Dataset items
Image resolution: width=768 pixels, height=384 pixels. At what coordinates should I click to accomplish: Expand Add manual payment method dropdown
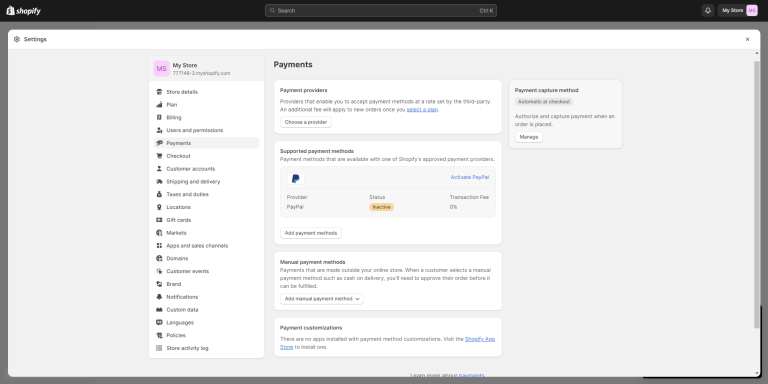point(322,299)
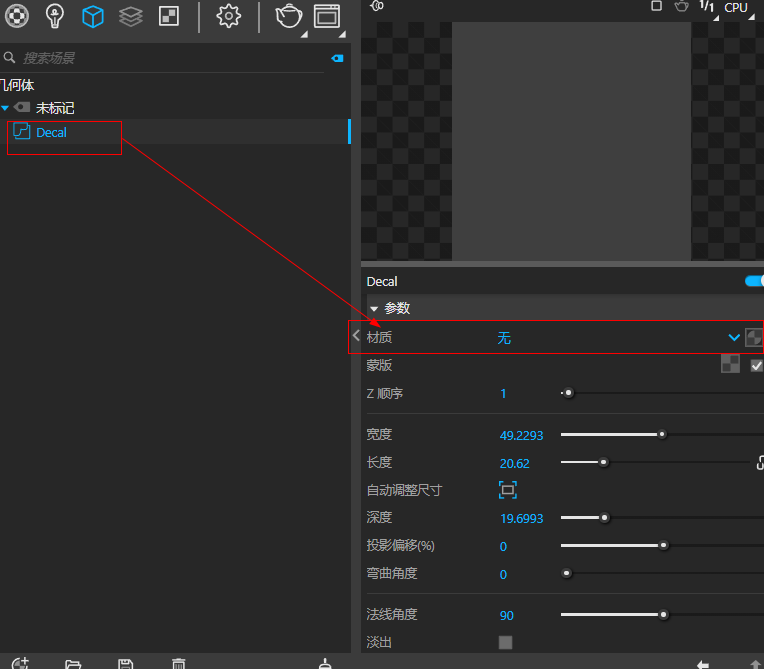Click the save disk icon at bottom
Image resolution: width=764 pixels, height=669 pixels.
[125, 663]
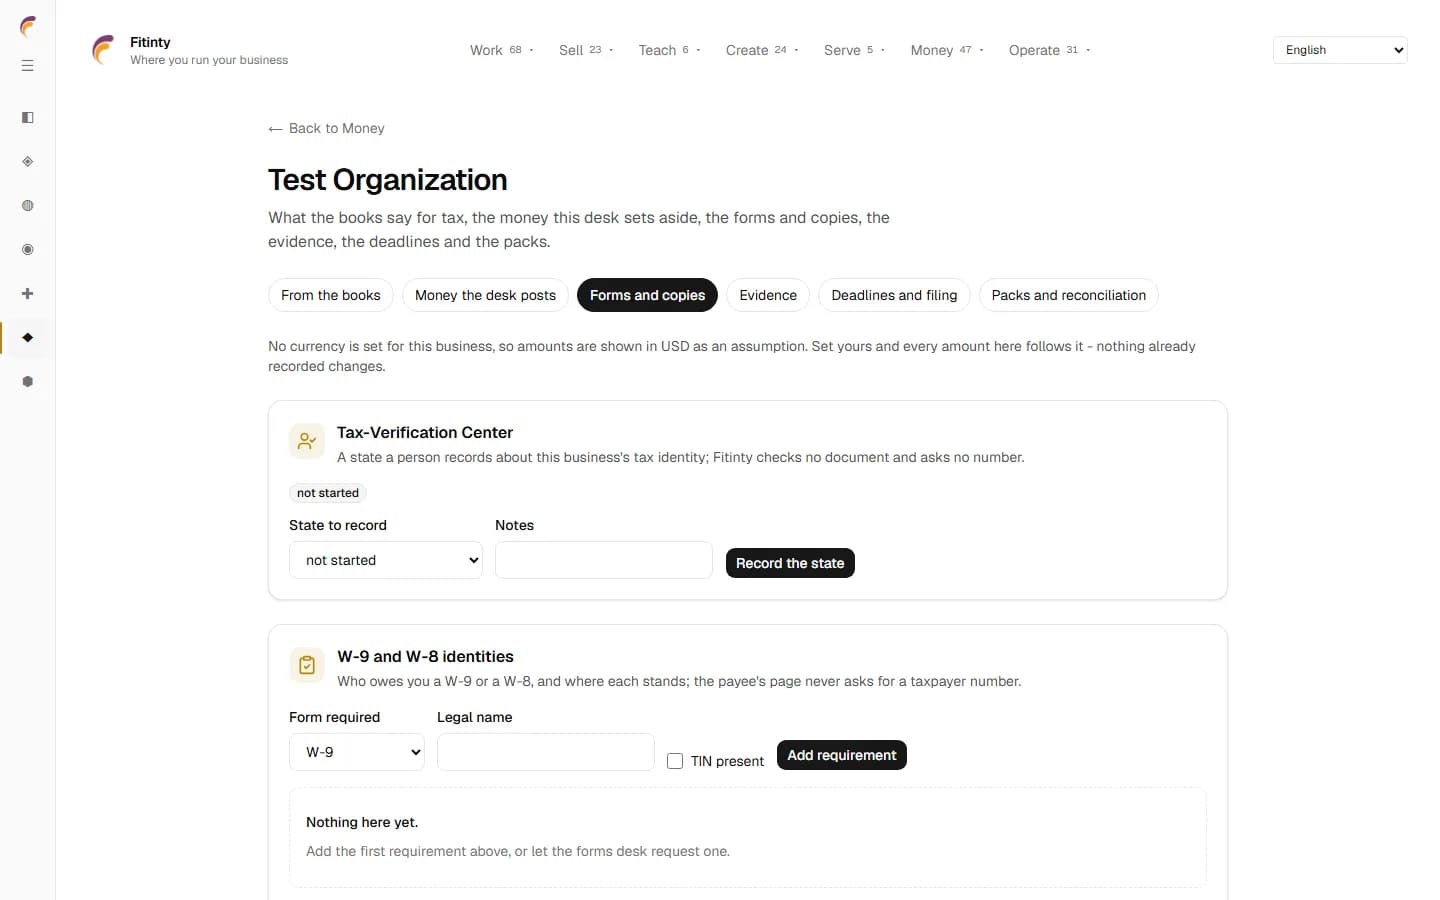The height and width of the screenshot is (900, 1440).
Task: Open the State to record dropdown
Action: pyautogui.click(x=386, y=560)
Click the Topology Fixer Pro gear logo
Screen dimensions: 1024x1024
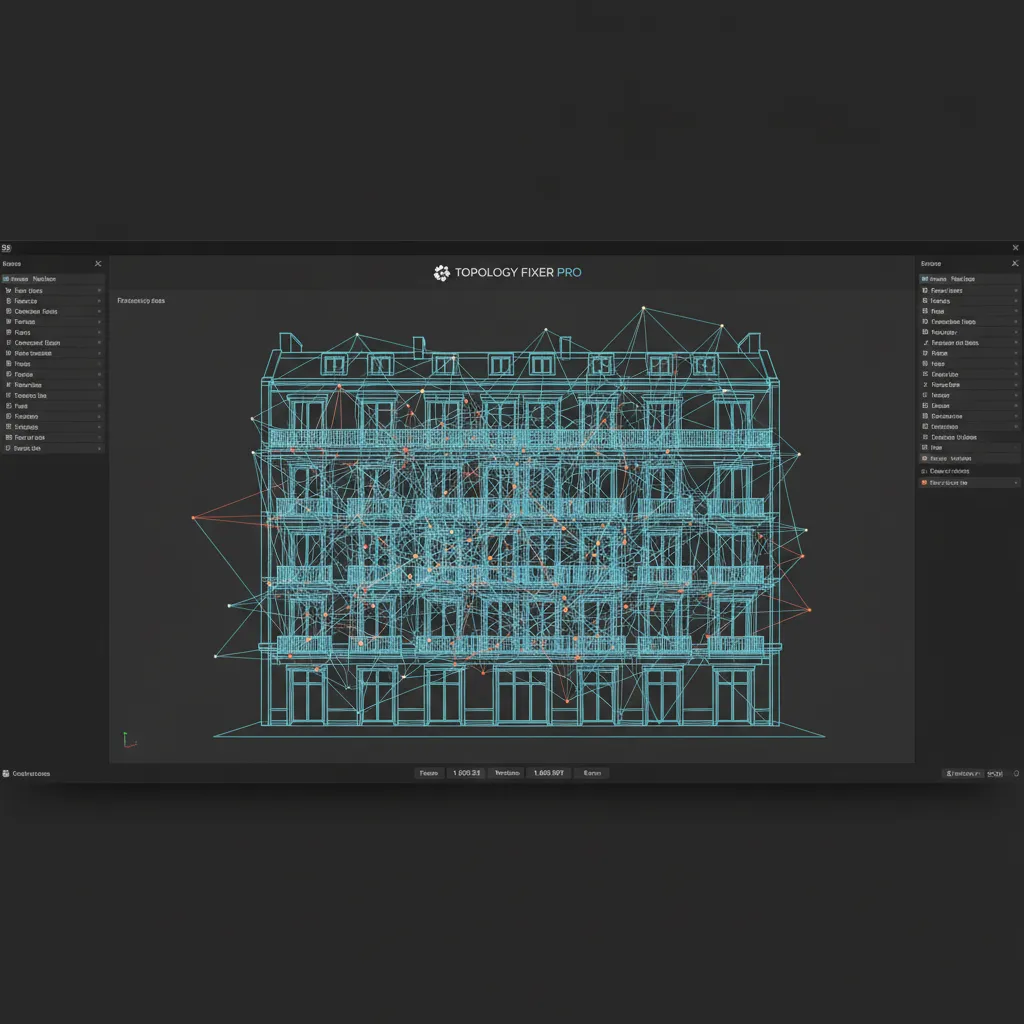click(440, 272)

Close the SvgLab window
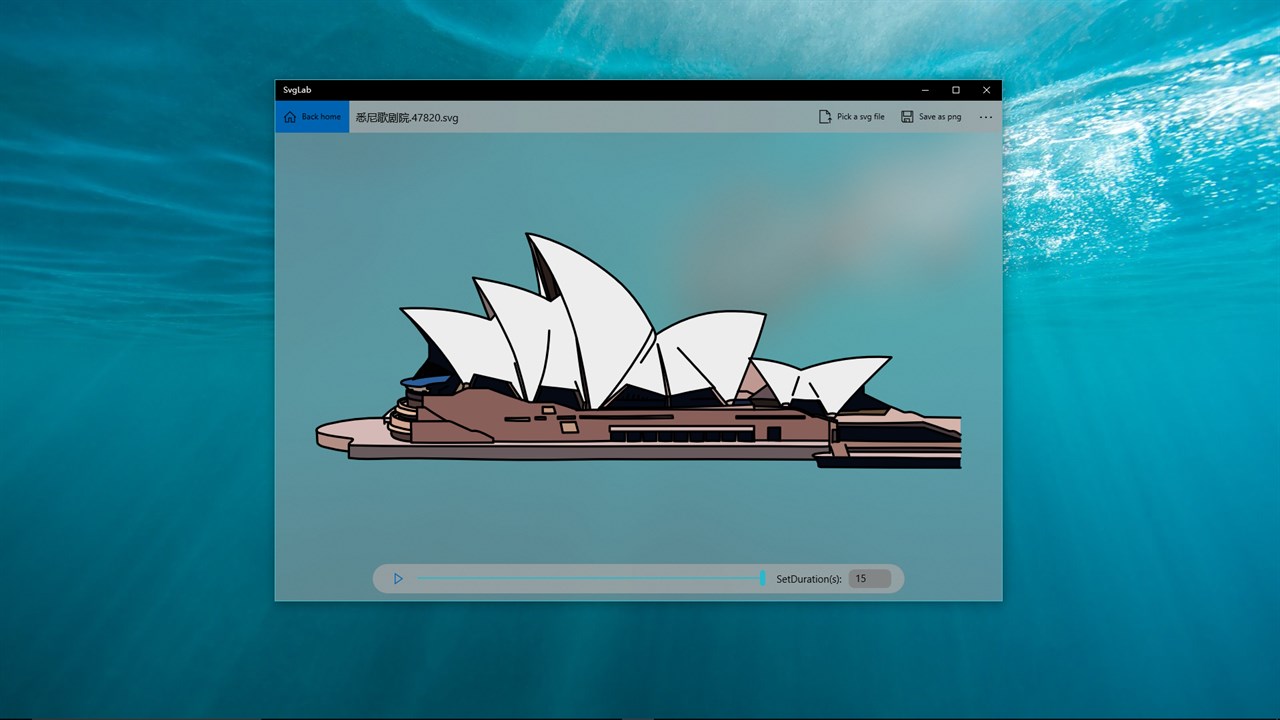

Goal of the exercise |
Exact copies of all the entries are needed; output them without the pictures.

Response for this exercise |
Image resolution: width=768 pixels, height=384 pixels. At what coordinates should I click to accomplish: Expand Add manual payment method dropdown
point(322,299)
Click the save disk icon at bottom
Image resolution: width=764 pixels, height=669 pixels.
[125, 663]
The height and width of the screenshot is (900, 1440).
Task: Open the State to record dropdown
Action: pyautogui.click(x=386, y=560)
Click the Topology Fixer Pro gear logo
Screen dimensions: 1024x1024
click(440, 272)

Close the SvgLab window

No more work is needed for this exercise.